What is the path forward for young Asian Americans? One path could be working to end negative action and racially biased decisions against Asian Americans. But the aim should not be an end to affirmative action, which not only would frustrate the American Dream of racially integrated schools, it also would only intensify the hyper-focus on achievement, and the stress and pressure that comes along with it.
On the other side, the solution is not to ignore parental wishes and choose the path of personal happiness. Many Asian Americans have a strong sense of duty to family. They also might think that focusing on personal happiness is selfish.
The way forward requires finding creative ways to accommodate both family and self. In choosing a major at college, for example, the solution might be to major in both STEM and English. If it comes down to a hard choice between medical school or art school, between obedience or happiness, then perhaps the guiding principle for young Asian Americans should be “Do the least harm.” If it’s difficult to affirmatively pursue happiness, it might seem less selfish to take the path that avoids depression, anxiety, suicidal ideation, and suicide attempts.

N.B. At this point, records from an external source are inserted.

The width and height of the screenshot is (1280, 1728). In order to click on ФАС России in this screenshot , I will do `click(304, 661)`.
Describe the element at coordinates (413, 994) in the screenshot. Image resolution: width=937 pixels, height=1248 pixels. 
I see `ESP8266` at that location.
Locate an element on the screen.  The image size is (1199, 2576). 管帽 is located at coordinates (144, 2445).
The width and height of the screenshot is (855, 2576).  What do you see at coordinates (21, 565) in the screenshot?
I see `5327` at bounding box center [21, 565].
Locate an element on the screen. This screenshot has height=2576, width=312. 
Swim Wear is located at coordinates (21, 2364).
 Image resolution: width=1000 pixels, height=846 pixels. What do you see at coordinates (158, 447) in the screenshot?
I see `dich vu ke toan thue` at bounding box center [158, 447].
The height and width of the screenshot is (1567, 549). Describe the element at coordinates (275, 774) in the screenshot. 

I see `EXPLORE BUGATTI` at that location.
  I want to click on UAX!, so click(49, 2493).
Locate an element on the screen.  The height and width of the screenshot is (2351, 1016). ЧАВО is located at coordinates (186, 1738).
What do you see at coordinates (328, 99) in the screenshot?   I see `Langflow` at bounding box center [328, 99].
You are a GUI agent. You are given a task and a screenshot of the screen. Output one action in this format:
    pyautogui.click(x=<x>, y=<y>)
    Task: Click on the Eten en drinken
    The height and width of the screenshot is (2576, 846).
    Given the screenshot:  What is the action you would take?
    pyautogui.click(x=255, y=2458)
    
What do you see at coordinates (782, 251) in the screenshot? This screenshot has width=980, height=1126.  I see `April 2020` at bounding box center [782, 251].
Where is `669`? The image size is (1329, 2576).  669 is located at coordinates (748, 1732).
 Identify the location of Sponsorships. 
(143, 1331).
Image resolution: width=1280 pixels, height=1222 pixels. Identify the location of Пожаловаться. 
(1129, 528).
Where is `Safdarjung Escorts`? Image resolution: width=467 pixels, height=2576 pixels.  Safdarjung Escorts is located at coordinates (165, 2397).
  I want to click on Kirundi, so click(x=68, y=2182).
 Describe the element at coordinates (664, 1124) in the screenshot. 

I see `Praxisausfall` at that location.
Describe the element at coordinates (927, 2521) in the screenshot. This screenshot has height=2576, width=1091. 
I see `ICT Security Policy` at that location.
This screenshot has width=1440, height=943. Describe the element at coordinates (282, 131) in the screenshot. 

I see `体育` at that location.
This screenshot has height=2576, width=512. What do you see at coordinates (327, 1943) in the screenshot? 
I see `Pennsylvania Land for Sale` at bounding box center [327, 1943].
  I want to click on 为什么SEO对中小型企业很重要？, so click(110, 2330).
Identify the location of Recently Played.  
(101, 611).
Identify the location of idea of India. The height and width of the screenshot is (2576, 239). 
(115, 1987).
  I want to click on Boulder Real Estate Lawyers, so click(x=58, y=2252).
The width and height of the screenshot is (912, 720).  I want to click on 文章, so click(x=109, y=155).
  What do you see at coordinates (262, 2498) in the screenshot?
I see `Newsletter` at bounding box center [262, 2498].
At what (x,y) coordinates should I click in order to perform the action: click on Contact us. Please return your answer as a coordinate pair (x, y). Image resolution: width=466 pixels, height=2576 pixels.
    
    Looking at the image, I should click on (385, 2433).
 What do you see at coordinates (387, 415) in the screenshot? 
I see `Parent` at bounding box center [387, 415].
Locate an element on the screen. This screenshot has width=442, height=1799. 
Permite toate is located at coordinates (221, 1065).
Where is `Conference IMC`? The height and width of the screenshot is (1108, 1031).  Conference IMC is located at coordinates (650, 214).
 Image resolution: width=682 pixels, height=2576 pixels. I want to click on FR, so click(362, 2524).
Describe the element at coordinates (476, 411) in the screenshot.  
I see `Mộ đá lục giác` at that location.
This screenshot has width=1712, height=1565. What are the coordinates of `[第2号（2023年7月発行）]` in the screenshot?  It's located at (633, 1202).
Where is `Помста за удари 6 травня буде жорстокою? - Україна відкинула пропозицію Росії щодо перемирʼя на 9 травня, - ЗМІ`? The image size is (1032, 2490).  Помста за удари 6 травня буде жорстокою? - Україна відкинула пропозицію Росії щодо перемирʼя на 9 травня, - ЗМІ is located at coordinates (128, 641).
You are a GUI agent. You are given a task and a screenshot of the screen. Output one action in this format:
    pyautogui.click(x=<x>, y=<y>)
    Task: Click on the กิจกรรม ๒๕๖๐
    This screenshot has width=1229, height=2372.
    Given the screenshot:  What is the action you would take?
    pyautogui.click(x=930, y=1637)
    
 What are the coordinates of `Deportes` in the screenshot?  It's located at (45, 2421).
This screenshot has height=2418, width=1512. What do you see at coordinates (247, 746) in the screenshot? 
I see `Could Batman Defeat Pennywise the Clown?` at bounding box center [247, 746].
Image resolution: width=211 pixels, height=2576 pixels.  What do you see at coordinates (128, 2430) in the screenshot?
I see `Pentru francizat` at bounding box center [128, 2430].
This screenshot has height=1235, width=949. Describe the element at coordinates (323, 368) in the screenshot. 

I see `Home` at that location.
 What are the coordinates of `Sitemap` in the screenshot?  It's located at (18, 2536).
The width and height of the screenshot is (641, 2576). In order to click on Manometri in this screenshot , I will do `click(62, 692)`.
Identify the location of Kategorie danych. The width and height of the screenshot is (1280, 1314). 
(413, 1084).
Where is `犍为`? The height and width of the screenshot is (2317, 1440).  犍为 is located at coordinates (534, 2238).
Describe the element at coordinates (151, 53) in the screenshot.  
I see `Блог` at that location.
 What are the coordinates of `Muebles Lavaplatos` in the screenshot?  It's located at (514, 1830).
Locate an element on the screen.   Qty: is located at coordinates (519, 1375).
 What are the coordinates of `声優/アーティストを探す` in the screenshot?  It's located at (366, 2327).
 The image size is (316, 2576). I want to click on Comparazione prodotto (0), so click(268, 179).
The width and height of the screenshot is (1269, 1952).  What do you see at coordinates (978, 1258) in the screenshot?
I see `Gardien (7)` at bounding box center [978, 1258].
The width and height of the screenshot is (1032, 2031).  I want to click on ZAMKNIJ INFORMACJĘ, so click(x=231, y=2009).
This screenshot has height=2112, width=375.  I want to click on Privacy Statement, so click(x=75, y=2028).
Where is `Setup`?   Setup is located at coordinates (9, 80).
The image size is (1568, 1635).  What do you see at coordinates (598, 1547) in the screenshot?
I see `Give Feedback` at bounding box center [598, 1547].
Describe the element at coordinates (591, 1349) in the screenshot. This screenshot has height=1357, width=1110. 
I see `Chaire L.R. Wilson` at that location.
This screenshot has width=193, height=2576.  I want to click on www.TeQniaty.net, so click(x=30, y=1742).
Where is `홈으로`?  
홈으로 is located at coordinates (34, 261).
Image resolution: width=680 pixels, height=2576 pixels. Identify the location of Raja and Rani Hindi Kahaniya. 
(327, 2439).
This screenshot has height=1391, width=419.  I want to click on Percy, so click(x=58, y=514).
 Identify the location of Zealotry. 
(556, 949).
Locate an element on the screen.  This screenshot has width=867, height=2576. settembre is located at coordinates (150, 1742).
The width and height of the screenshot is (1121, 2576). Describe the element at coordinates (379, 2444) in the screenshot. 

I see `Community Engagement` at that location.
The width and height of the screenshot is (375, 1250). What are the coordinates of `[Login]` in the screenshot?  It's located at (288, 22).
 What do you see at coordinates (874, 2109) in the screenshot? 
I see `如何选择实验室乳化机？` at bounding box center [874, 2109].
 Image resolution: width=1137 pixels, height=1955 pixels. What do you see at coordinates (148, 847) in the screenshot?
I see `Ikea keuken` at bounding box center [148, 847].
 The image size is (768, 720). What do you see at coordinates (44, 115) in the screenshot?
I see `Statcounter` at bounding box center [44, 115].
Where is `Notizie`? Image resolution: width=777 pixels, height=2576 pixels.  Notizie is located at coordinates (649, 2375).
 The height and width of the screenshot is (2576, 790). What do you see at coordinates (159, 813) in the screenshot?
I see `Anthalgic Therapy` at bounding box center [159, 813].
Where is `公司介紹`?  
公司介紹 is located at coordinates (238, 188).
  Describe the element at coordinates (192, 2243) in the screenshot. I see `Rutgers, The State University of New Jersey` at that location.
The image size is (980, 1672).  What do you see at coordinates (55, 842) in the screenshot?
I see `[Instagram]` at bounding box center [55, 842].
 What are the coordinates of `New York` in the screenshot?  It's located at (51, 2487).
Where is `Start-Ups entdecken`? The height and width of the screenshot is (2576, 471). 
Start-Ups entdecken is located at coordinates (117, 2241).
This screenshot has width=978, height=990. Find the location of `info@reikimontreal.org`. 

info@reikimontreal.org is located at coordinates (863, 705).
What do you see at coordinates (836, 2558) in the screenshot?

What happened to Eric Lu, in the end? Thankfully, he did not commit suicide. After he graduated from medical school, he chose to become a filmmaker. In 2017, he released Searching for Luke, a short documentary about Luke Tang, a Harvard student who killed himself in his sophomore year. The documentary follows Luke’s parents as they try to comprehend their son’s suicide. Currently, Eric is pursuing his happiness as an executive writer and producer for a hit FOX television show, The Resident, which is in its fifth season. It is about doctors.